Yili's Oceania Dairy narrows full-year loss as production ramps up, sales surge
The loss was $16.3 million in calendar 2015.
The loss was $16.3 million in calendar 2015.
Oceania Dairy, the South Canterbury-based dairy company owned by China's Inner Mongolia Yili Industrial Group, narrowed its annual loss as sales quadrupled from its processing facility at Glenavy.
The loss was $16.3 million in calendar 2015, from a loss of $17.6 million in 2014, the first full year for the company created in 2013. Revenue soared to about $141 million from $34 million a year earlier, according to Oceania's financial statements.
Yili officially opened its $236 million plant in November 2014 and is investing a further $400 million over five years at the site to add an ultra high temperature (UHT) plant, formula canning line, blending facilities and expanded storage. It expects to process more than 630 million litres of milk a year when the expansion is completed in 2020 and is aiming to lift export revenue to more than $700 million.
It had acquired the fledgling Oceania in 2012, after the previous owners failed to raise enough funds to create their own dairy factory, gaining access to 38 hectares of land at Glenavy with existing resource consents for the plant. Most of the output is shipped to Shanghai Stock Exchange-listed Yili's factories and supply chain in China, where it is the nation's biggest dairy company.

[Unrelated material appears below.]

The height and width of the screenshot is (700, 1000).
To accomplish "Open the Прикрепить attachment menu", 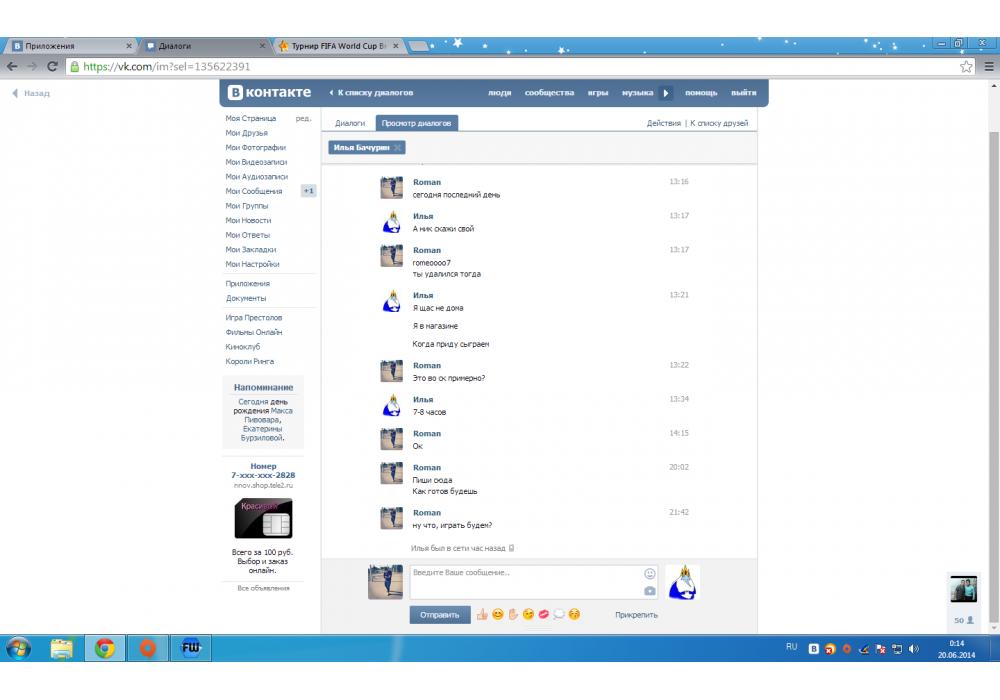I will tap(636, 615).
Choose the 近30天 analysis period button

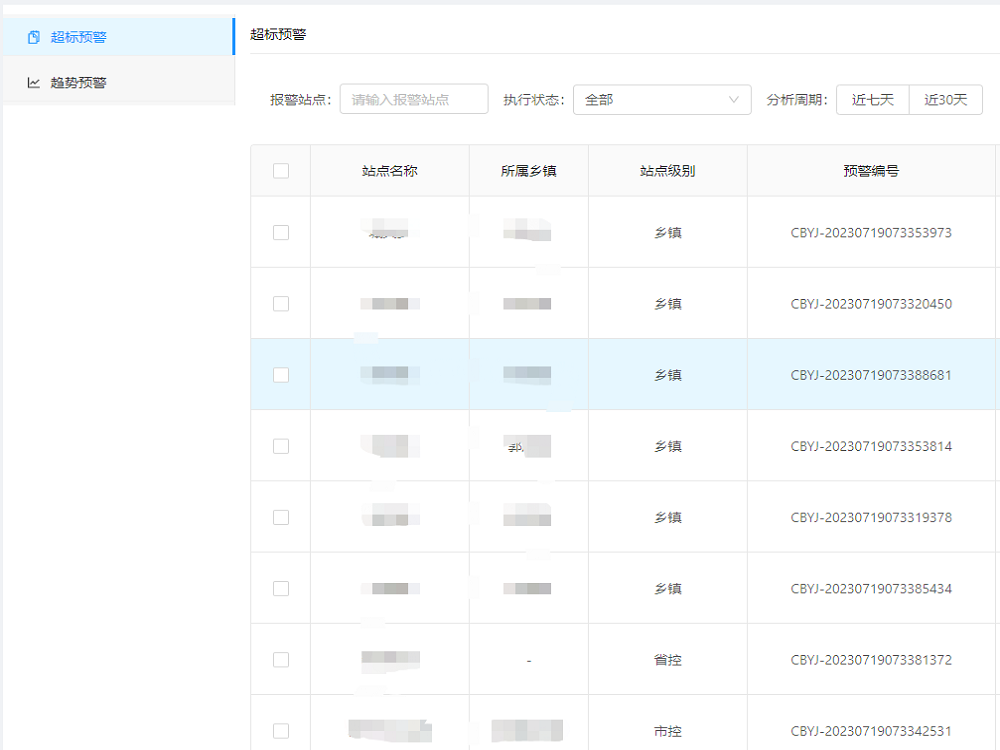point(945,100)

Oceania's 2015 financial statements show cost of sales jumped to $135 million from $39.7 million, generating a gross profit of $5.9 million from a year-earlier gross loss of $5.6 million. However, distribution and administration expenses also climbed, and net finance costs more than doubled to $7.7 million, mainly for funding provided by other parts of the Yili group. The bulk of its sales were to other companies in the group, with prices based on auctions on the GlobalDairyTrade platform.
Its wage costs rose to $8.4 million from $5 million.